Tolong tuliskan ulang seluruh bacaan tentang Syamsul Arifin Nababan di bawah ini tanpa mengubah satu kata pun.

▶ **Teks Bacaan**:
++++++++++++++++++++

REPUBLIKA.CO.ID, JAKARTA — Perjuangan membutuhkan pengorbanan. Itu disadari betul oleh Syamsul Arifin Nababan sebelum mendirikan Pesantren Pembinaan Muafal Annaba.
"Yang namanya terjun di dunia dakwah, segala sesuatunya tentu tidak akan mulus-mulus. Semua Nabi mengalami hal yang sama," ujarnya kepada Republika.co.id, akhir pekan lalu.
Kondisi itu tak lantas menyurutkan langkahnya. Nababan meyakini keberuntungan yang dijanjikan Allah bagi siapa saja yang sungguh-sungguh dalam berjuang dan berkorban.
Ketika anda memutuskan masuk dunia dakwah anda akan mengalami cobaan yang berat. Saya sebagai orang yang berlatar belakang mualaf, menjadi dai, tentu lebih berat lagi tantangannya,” ujarnya.
Nababan menjelaskan para mualaf seperti dirinya yang segera terpanggil untuk berdakwah akan menghadapi dua tantangan yakni tantangan internal dan eksternal. Tantangan ekstrenal, kata dia, ada semacam kecurigaan dari pemuka agama yang sebelumnya dianut bahwa umatnya yang dahulu akan menjadi ancaman.

++++++++++++++++++++

▶ **Bahan yang Disediakan**:
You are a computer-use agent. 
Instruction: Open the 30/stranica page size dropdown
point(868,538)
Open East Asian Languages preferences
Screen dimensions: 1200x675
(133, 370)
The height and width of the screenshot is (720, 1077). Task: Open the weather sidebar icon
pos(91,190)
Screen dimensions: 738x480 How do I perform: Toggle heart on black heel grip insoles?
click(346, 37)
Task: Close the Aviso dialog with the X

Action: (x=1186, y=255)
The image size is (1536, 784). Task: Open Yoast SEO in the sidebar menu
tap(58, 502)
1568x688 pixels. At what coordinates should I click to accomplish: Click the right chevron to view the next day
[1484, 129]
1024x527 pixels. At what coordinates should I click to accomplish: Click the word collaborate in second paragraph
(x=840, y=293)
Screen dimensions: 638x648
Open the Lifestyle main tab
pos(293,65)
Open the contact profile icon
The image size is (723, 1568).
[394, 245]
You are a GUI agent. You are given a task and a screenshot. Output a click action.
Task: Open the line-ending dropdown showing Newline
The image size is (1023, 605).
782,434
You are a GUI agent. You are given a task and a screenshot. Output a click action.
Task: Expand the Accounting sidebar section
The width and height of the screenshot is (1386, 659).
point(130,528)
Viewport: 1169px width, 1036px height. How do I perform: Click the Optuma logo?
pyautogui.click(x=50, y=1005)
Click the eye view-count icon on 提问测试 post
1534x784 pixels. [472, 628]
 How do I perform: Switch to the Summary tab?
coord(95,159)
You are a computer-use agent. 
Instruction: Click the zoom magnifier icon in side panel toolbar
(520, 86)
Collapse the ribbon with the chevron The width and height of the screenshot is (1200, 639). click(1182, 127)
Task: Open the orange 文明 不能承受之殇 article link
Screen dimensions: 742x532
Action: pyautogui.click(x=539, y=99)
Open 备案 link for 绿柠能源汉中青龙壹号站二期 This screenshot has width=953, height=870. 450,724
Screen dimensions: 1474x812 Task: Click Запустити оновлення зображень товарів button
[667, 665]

++++++++++++++++++++

▶ **Jawaban Tugas**:
REPUBLIKA.CO.ID, JAKARTA — Perjuangan membutuhkan pengorbanan. Itu disadari betul oleh Syamsul Arifin Nababan sebelum mendirikan Pesantren Pembinaan Muafal Annaba.
"Yang namanya terjun di dunia dakwah, segala sesuatunya tentu tidak akan mulus-mulus. Semua Nabi mengalami hal yang sama," ujarnya kepada Republika.co.id, akhir pekan lalu.
Kondisi itu tak lantas menyurutkan langkahnya. Nababan meyakini keberuntungan yang dijanjikan Allah bagi siapa saja yang sungguh-sungguh dalam berjuang dan berkorban.
Ketika anda memutuskan masuk dunia dakwah anda akan mengalami cobaan yang berat. Saya sebagai orang yang berlatar belakang mualaf, menjadi dai, tentu lebih berat lagi tantangannya,” ujarnya.
Nababan menjelaskan para mualaf seperti dirinya yang segera terpanggil untuk berdakwah akan menghadapi dua tantangan yakni tantangan internal dan eksternal. Tantangan ekstrenal, kata dia, ada semacam kecurigaan dari pemuka agama yang sebelumnya dianut bahwa umatnya yang dahulu akan menjadi ancaman.